Keep your room completely dark: Glowing light can disrupt sleep. Turn off your phone and make sure there aren’t any lights from computers or clocks in the room.
Stick to a regular sleep schedule: With your circadian rhythm already disturbed by Lyme, it’s important that you try to set a good schedule for your body. Keep the same bed time and wake time every day, even on weekends.
If you can’t sleep, move to another spot: If you lie in bed worrying about not sleeping, you will begin to associate your bed with anxiety. If after twenty minutes you can’t fall asleep or fall back asleep, move to another quiet place like a couch or chair.
Use your bed only for sleep: Don’t read, work, text, or do other engaging activities in bed; signal to your brain that bed is a place for relaxation.
Cover the clock: Staring at the clock thinking, “Now I only have four hours to sleep until I have to get up” will just increase arousal and anxiety.

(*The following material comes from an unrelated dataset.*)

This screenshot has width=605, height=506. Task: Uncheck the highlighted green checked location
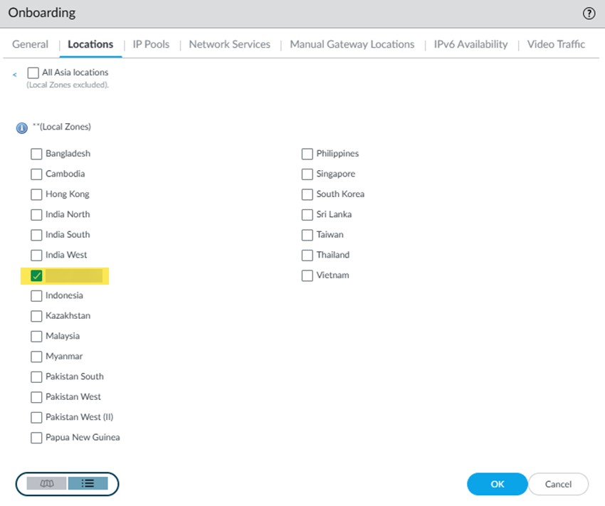(36, 275)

Do not look at the clock in between bed time and wake time.
Eat a protein-based snack before bed: Lyme disease can affect adrenals and blood sugar levels. A drop in blood sugar can cause patients to have to get up in the night, or can bring about nightmares. Keep your blood sugar steady by eating a small snack with protein (such as a protein shake, a piece of cheese, or a handful of nuts) before bed.
Avoid stimulants: Caffeine and alcohol can affect the ability to fall or stay asleep. Certain medications such as extended-release antihistamines and ADD/ADHD medications can also be stimulating so should not be taken late in the day.
Keep a log: Keep track of how many hours you slept each night. Over the course of a week, you’ll be able to see patterns, which you can report to us when you come in for appointments, to help us best help you get a good night’s sleep.
Specific natural supplements can help improve sleep, and may address underlying issues like hypothalamus-pituitary-adrenal (HPA) axis dysfunction. Occasionally prescription medication may need to so a patient gets adequate sleep. Ultimately, sleep is extremely important in healing, so sufficient and restorative sleep is paramount to your recovery.
1. Greenberg HE, Ney G, Scharf SM, Ravdin L, Hilton E. Sleep Quality in Lyme Disease. Sleep. 1995 Dec;18(10):912-6.